Call of the wild

Tomorrow I take a trail into the Beartooth Mountains, just north of Yellowstone, for a 6 day backpack, so my blog will be silent for a little while. Meanwhile, here is what I know about the high country, in the words of one of my favorite saints:

Oh, these vast, calm, measureless mountain days, inciting at once to work and rest ! Days in whose light every- thing seems equally divine, opening a thousand windows to show us God. Nevermore, however weary, should one faint by the way who gains the blessings of one mountain day ; whatever his fate, long life, short life, stormy or calm, he is rich forever.” – My First Summer in the Sierra”, John Muir (1911)

Semana Santa

I have the daily lectionary on my phone, allowing me to reflect on passages from the rich scriptures of Holy Week as I walk. I was particularly struck yesterday by the scene in John 12 where Mary of Bethany anoints Jesus’ feet with costly perfume. One sentence provides the kind of sensory detail that is rare in the gospels: “The house was filled with the fragrance of the perfume.” I’m sure John had his symbolic reasons for this verse, but it made me wonder about the last sensations taken in by the incarnate One in the last week of his life. With all that was on his mind and heart, did he still hear the birds of dawn, or notice the warm hues of late afternoon light? Did he gaze with wonder at the Paschal moon? Of course he hadn’t read the Romantics, but as Rebecca Solnit wrote about her experience of being arrested on Good Friday at a Nevada desert nuclear test site, “even when you’re in handcuffs, the sunset is still beautiful.”

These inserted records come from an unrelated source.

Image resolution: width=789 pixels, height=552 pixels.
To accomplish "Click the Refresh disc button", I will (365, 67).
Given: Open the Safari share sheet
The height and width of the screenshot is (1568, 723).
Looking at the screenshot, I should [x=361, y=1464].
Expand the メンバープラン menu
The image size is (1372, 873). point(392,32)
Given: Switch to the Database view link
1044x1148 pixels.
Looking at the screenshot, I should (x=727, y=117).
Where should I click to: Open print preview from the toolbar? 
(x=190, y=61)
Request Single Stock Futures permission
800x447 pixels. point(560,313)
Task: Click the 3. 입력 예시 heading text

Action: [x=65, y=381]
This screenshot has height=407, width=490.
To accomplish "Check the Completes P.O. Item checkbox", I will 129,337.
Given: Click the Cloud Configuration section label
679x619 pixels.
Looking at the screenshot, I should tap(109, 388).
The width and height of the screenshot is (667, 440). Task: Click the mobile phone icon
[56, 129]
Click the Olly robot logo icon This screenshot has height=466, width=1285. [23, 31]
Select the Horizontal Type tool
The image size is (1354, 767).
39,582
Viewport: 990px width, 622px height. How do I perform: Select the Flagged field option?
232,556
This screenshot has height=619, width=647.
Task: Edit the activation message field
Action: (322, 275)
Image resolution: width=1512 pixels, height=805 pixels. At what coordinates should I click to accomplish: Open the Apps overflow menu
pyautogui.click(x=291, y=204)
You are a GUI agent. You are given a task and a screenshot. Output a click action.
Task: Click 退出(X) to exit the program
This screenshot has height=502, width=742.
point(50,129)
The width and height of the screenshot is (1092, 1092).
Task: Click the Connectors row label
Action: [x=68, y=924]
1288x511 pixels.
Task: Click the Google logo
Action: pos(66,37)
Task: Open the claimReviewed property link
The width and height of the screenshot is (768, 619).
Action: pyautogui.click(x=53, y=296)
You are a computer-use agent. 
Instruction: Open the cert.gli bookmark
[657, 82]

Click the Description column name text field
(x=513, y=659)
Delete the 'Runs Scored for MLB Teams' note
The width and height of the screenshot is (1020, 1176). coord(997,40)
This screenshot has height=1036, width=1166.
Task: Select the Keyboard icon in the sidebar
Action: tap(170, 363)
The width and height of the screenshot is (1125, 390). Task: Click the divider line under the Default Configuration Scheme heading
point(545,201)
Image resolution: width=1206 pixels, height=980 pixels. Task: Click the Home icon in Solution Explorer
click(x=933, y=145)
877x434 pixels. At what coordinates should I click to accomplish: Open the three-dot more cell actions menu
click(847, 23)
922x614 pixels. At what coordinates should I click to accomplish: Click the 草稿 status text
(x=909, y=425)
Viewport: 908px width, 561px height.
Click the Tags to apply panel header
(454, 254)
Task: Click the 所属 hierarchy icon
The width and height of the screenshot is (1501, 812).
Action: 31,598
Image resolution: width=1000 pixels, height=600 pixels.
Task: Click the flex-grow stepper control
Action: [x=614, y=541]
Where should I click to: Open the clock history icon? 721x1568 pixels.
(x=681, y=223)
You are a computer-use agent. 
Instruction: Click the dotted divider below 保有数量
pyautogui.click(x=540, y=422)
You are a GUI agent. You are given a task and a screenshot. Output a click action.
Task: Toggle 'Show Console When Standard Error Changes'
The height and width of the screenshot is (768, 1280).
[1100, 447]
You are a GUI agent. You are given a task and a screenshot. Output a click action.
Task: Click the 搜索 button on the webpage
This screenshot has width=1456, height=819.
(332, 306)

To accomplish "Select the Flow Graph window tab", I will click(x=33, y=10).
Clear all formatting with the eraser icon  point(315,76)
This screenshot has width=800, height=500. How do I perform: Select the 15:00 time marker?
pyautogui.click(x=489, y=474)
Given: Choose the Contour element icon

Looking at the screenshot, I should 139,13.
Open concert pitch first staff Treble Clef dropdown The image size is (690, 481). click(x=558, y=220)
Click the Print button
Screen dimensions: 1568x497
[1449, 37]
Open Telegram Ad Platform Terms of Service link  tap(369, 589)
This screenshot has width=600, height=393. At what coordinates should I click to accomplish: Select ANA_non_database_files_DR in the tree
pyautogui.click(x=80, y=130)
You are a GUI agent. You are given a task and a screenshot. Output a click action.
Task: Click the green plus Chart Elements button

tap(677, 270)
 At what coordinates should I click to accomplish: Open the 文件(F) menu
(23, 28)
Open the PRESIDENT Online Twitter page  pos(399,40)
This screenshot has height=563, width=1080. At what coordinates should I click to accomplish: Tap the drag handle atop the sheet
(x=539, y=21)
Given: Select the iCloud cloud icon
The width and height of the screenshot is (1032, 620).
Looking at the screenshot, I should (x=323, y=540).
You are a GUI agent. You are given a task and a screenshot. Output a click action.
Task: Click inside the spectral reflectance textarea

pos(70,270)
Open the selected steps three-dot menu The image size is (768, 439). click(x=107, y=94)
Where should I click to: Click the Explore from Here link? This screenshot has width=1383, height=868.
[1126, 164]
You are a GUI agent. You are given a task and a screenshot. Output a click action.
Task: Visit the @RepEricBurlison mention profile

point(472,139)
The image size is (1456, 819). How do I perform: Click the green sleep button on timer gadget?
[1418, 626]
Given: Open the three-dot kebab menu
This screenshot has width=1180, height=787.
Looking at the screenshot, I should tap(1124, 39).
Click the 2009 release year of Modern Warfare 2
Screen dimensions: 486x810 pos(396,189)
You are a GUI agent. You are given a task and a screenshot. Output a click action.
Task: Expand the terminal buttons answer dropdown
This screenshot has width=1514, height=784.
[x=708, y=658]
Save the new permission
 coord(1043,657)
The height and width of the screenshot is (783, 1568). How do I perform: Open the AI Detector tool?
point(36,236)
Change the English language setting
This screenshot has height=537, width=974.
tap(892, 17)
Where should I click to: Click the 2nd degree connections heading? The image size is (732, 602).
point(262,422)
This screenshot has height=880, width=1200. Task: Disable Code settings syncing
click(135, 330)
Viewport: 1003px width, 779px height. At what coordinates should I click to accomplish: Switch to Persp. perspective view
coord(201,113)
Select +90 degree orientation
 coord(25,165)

That reflection in turn heightened my own attentiveness to the privileges of embodied being, and I tried to be present to the many sensations of an 8 hour walking day (perhaps excluding my aching shoulders and complaining feet).

I arrived in Logrono in time for one of their several Semana Santa (Holy Week) street processions. The “float” of prisoner Jesus was preceded by dozens of hooded drummers, pounding a deafening tattoo, the terrible sound of inescapable fate.

St. Jean Pied-de-Port

I picked up a wooden staff, scallop shell, and “credencial” (pilgrim’s passport) in this pretty trailhead village, where I am staying in a charming Basque country house. I hung out today with two runners from Virginia I met on the ride from Bayonne. One of them has published a book on running and theology. We bought lunch food to share on the trail tomorrow. They have 15 years on me, but I will have to keep up or starve. Today was warm and sunny, but showers are expected when we start out tomorrow (drier later).

So here I go, ready or not. Christ before me, Christ behind me, Christ under my feet, Christ within me, Christ over me, Christ in faces of all I meet.